Yes, it is recommended to refrigerate the sauce until you are ready to serve the warm muffins.
What type of mustard is used for the remoulade?
The recipe uses one teaspoon of brown mustard.
How long does it take to prepare this meal?
The entire process from preparation to baking can be completed in under 30 minutes.
Are these muffins suitable for an appetizer?
Yes, they are tagged as an appetizer but also work well as a nutritious lunch or dinner.
Can I use fresh salmon instead of canned?
While the recipe specifies canned red salmon for ease, you could likely use cooked, flaked fresh salmon as a substitute.
Should I let the muffins cool before removing them?
Yes, let them cool for a few minutes after taking them out of the oven to help them set.
What is the purpose of cornmeal in the recipe?
Cornmeal provides structure and a unique texture to the salmon muffins.
How much onion is needed?
You will need 1/2 of a medium onion, finely diced.
Is there lemon in the recipe?
Yes, the juice of half a lemon is added to the salmon mixture for a bright, citrus flavor.
What type of breadcrumbs should I use?
The recipe specifically recommends panko breadcrumbs for both the mixture and the topping.

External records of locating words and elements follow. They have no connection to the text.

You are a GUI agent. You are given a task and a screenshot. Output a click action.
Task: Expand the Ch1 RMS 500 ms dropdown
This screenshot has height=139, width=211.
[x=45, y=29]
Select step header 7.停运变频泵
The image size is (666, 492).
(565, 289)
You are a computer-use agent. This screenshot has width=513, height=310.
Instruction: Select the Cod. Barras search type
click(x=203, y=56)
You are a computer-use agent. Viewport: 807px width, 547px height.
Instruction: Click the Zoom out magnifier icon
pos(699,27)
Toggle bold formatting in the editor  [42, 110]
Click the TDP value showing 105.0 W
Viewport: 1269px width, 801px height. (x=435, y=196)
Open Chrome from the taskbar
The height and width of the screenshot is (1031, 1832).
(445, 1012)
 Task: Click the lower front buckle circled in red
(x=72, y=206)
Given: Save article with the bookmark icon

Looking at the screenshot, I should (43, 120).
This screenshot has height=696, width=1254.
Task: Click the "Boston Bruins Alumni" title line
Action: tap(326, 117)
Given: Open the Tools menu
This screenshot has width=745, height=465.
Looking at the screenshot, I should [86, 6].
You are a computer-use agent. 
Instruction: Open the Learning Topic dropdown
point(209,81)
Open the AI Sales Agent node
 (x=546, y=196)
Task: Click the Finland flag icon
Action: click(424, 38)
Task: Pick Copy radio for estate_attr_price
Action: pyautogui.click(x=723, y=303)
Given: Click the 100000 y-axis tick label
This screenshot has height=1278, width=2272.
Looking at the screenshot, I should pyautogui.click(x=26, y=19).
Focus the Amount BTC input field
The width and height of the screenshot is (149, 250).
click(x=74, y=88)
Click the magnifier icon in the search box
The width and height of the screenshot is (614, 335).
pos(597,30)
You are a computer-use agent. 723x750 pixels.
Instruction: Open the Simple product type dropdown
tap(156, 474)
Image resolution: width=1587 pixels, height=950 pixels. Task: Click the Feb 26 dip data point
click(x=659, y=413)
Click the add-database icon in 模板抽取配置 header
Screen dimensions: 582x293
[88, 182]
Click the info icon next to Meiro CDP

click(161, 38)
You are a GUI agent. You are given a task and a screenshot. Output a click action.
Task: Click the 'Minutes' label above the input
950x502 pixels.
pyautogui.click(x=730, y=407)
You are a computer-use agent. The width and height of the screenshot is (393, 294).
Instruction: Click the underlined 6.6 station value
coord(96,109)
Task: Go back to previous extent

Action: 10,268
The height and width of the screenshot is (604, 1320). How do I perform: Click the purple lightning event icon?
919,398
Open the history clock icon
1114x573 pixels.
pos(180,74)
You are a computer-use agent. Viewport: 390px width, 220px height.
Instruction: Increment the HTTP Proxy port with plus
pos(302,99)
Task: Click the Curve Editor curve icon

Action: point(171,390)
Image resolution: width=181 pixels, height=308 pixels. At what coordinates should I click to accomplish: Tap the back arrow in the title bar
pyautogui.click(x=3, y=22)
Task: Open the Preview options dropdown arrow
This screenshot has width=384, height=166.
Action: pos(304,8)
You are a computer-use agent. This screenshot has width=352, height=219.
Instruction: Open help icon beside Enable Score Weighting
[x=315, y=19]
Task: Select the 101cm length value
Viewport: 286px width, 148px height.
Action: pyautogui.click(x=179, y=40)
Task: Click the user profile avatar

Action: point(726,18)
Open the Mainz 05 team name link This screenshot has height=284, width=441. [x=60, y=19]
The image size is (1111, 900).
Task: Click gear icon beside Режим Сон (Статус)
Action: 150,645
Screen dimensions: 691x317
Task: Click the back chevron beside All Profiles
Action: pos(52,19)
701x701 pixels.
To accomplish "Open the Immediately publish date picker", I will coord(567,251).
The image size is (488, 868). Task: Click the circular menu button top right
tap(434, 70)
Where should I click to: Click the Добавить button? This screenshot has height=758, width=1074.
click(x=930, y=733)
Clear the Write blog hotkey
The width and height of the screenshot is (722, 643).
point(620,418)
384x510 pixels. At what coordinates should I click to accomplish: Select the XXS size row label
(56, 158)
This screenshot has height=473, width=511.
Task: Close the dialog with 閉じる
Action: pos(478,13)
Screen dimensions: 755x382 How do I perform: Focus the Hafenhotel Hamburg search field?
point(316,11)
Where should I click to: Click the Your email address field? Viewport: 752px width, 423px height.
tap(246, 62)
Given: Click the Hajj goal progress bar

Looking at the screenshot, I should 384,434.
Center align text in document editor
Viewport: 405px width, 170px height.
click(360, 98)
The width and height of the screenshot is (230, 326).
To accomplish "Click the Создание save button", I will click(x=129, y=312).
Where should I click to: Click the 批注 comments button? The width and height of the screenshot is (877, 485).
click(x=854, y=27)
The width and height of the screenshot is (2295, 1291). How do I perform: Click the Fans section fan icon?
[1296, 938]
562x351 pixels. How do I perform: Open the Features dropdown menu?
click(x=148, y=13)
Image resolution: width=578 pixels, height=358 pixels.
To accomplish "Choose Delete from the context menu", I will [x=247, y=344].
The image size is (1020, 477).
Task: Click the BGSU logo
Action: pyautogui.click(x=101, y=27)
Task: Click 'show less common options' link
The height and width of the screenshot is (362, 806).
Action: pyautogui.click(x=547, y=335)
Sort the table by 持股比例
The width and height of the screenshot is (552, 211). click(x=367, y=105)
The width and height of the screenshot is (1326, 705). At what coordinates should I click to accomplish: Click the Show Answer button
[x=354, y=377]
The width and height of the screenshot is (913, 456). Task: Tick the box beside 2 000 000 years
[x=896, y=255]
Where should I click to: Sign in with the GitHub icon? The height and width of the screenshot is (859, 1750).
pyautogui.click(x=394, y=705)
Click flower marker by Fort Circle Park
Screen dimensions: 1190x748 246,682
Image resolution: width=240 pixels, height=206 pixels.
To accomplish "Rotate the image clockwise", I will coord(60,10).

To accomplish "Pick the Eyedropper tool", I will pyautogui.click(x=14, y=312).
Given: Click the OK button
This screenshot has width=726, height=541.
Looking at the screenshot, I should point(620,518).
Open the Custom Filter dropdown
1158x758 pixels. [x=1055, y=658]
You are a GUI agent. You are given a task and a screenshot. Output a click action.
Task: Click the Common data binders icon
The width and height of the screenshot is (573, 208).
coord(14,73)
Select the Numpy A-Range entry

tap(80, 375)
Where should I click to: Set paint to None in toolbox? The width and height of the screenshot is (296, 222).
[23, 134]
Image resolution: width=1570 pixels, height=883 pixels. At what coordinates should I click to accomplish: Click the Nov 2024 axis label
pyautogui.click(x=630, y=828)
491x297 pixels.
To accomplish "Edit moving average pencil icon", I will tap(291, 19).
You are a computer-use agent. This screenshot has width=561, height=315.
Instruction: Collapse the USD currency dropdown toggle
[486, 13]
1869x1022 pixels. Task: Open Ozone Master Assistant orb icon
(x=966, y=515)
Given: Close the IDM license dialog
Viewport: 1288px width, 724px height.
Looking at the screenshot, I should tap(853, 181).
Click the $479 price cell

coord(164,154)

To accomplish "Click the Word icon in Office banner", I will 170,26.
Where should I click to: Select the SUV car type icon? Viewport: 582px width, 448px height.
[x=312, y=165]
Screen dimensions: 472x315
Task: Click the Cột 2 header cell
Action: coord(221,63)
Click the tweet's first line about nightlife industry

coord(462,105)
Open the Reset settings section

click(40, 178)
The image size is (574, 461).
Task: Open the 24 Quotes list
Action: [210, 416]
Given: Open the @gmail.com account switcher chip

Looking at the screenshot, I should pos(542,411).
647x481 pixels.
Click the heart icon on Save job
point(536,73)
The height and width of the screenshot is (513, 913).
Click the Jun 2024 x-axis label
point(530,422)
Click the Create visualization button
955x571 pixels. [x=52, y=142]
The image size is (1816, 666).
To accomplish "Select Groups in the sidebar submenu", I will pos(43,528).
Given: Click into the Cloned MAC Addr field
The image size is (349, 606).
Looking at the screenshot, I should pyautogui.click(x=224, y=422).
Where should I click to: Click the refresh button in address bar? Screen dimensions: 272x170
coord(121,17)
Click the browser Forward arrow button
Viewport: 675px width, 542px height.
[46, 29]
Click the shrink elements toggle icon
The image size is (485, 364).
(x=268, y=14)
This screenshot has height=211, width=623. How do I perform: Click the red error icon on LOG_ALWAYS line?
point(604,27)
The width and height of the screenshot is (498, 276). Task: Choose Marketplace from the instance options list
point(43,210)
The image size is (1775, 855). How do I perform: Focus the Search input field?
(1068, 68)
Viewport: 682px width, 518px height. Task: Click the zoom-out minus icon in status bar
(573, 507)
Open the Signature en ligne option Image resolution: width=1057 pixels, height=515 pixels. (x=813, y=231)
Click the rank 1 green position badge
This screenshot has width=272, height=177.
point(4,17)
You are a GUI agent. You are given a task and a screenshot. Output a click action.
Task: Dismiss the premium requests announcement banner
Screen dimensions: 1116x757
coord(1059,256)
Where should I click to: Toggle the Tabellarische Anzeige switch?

What size muffin pan is used?
A standard 12-cup nonstick muffin pan is used, though only 7 cups are filled.
Is there ketchup in this recipe?
Yes, one teaspoon of ketchup is used as an ingredient in the remoulade sauce.
How much Worcestershire sauce is used?
The remoulade sauce requires 1/8 teaspoon of Worcestershire sauce.
How many eggs are needed?
The recipe requires 2 eggs, which should be beaten before being added to the mix.
Is this a low-fat recipe?
Yes, it is tagged as low fat and uses baking instead of frying to reduce calories.
What gives the muffins their golden color?
The combination of the oven heat, the cornmeal, and the panko topping sprayed with vegetable oil ensures a golden finish.